Background: 3 stacked, closed books; open notebook with pen on top. Text: 15 Years Ago on Notes in the Margin

15 Years Ago on Notes in the Margin

Thanks to these two bloggers for sponsoring the annual Blog Discussion Challenge:


I started Notes in the Margin in 1996. In those heady first days of the World Wide Web, the concept of blogging did not yet exist. What my contemporaries and I were doing then was simply called “having a Web site.” Since then, Web has lost its capitalization, and website has become a single word. And blogs, shortened from Weblogs, have become ubiquitous.

Much has changed over the last almost 30 years. As blogging programs and platforms came and went, frequently replaced by new, shinier products, I lost a lot of my earliest content in the repeated turnovers. The evolution from websites into blogs dramatically changed how content is structured and presented. I recently started looking over my early content with an eye toward sprucing up the blog. I discovered that I no longer have much consistent content until about 2010. 

To see how “having a Web site” has developed over the years, I offer a new occasional feature, 15 Years Ago on Notes in the Margin.

For the first installment of this undertaking, I focus on this post from May 29, 2010:

Fictive Worlds and Real Brains: The Psychology of Reading

This extended discussion of several articles I had read online is from the year before I received my doctorate in psychology. One of the areas I studied was the psychology of reading. The mini-essay format reflects my academic focus of the time.

The mini-essay format probably also reflects my understanding of what was happening on the web at the time. When I started Notes in the Margin in the pre-blog era, I structured the site as a resource about novelists and their novels. Each author had a separate page with biographical information and a publications list. I added reviews of each book as I read it to that page. 

When blogs were born, I added one to the site and used it to discuss literature-related topics such as the psychology of reading. Apparently this post is from the time when Notes in the Margin was in the hybrid state of structured site + blog.

This old post also illustrates another feature of the early web days: the uncertainly of how long anything published online would remain in existence and readily accessible. As a good academic, when I wrote this post I was careful to quote passages from my sources that supported my argument. But in the back of my mind I knew, even then, that those sources might not always exist at the same web address (URL) and I’d better quote what I needed.

And it came to pass that what we all feared back them has indeed occurred. The link to Raymond Tallis’s article “The Neuroscience Delusion” no longer works; however, I found a PDF version available online here.

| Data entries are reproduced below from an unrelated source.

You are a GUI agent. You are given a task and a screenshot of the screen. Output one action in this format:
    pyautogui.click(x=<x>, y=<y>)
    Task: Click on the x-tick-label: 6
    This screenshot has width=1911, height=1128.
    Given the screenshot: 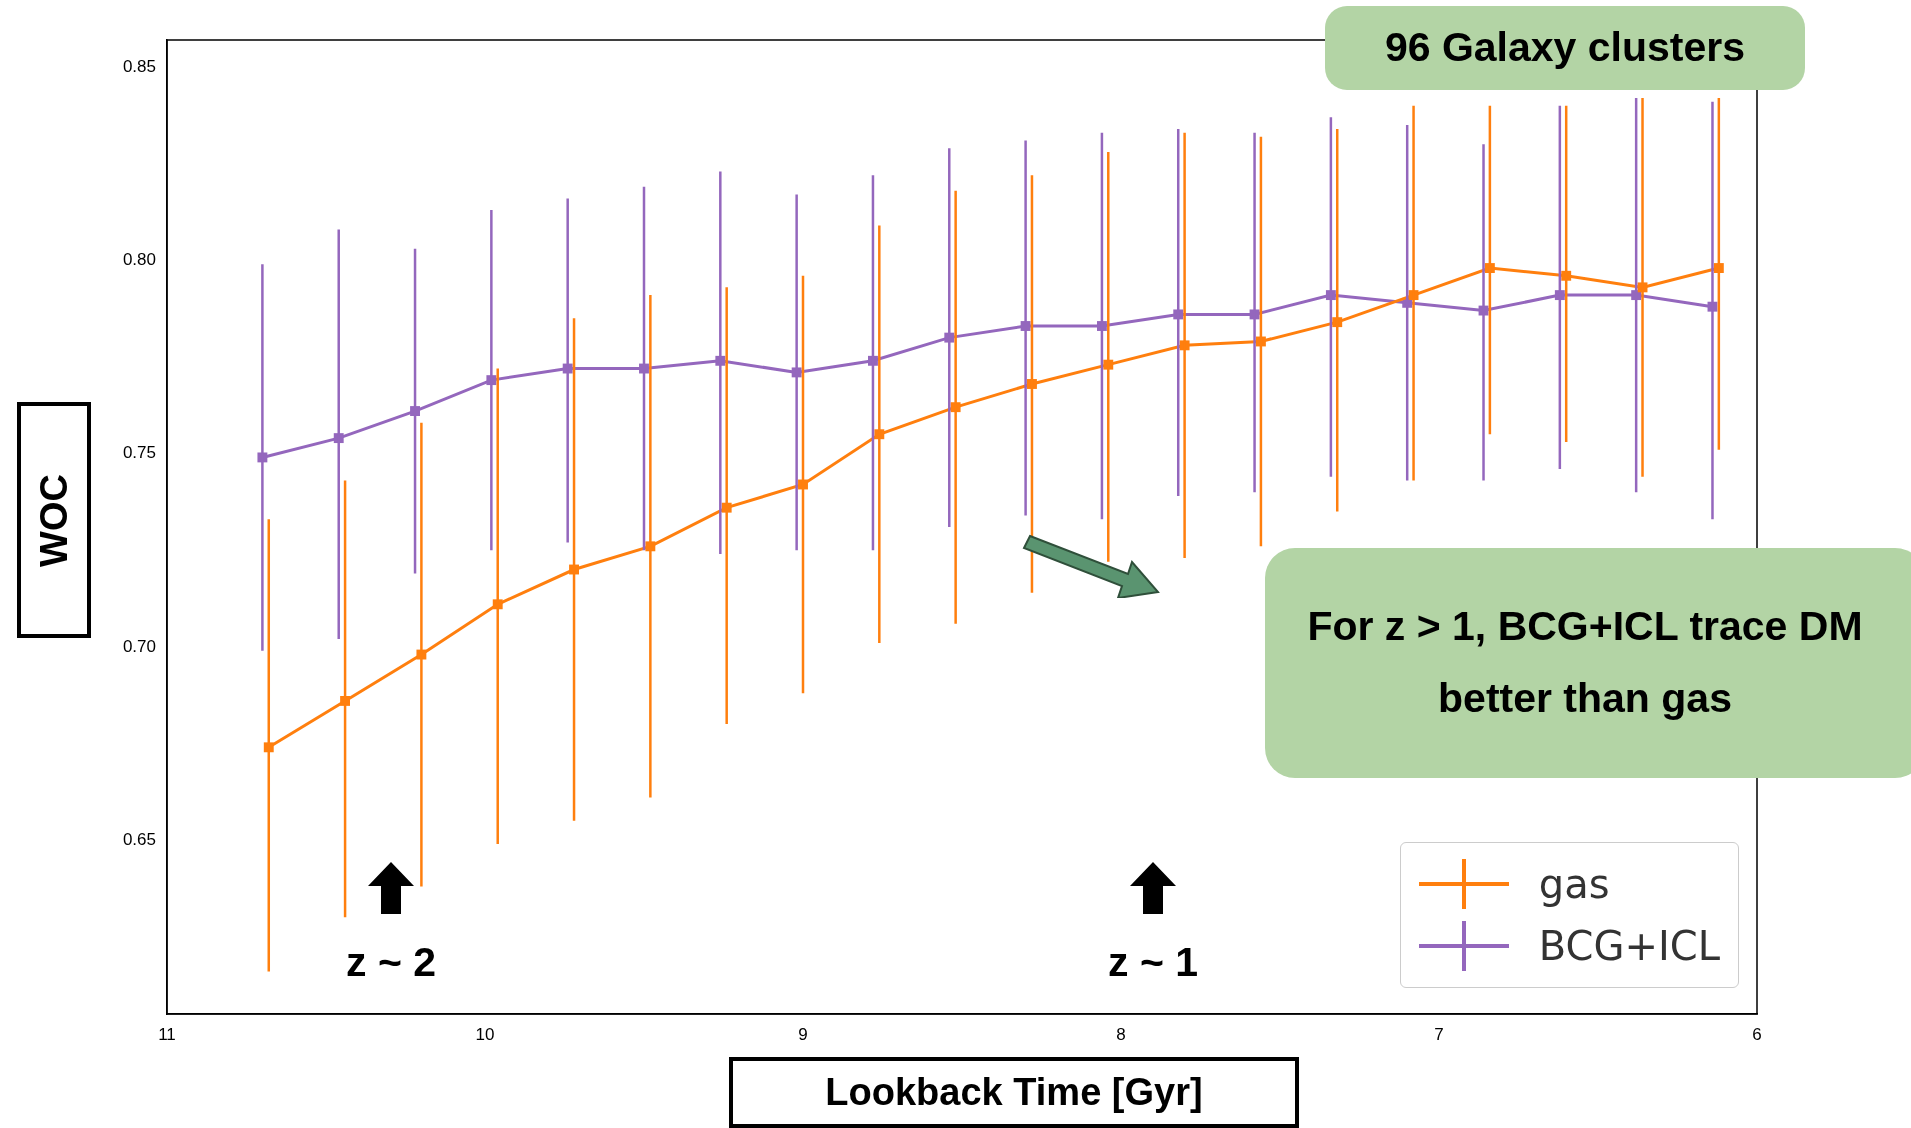 What is the action you would take?
    pyautogui.click(x=1757, y=1034)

Also, the link to John Horgan’s Scientific American post “Can Brain Scans Help Us Understand Homer?” no longer works. The original link now returns the dreaded “404 Page Not Found” message. That page directs me to the magazine’s archives page, where I can browse for an article from a specific issue. However, Horgan’s piece was from Scientific American’s blog, and the blog content was not included in the print magazine.

However, I’m happy to report that an extensive internet search did finally yield a replacement link. I first searched for the full article title + John Horgan. Even though John Horgan maintains a robust internet presence, I could not find what I was looking for there. I finally searched for “John Horgan Scientific American,” which lead me to a page, apparently offered by Scientific American, of all the articles Horgan has written for the company. By paging backwards quite a ways (as with most internet material, the most recent entries appear first), I finally found “Can Brain Scans Help Us Understand Homer?”.

My experience with Scientific American characterizes how established print media handled the advent of online publication. Should they adopt an online presence? If so, should they consider online content as separate from printed content, or should they combine the two? And if they chose to combine them, how would that work? 

In this case, the blog was originally conceptualized as a separate entity from the magazine. Apparently, the company later decided to incorporate the magazine and the blog under an online umbrella and had to reconfigure the online presence by adding links to the blog material. But they sure didn’t make their old blog pieces easy to find under their new system of organization. I had to go outside Scientific American’s own site and play around with several search combinations to find what I was looking for.

This whole process has both frustrated and entertained me. It’s taught me to think about web publication, particularly how to make information easy to find on my own website. It has also taught me to think creatively and to persist when searching for information online. I’m curious to see how the focus and structure of entries has changed over time as I continue to look back at what appeared on Notes in the Margin 15 years ago.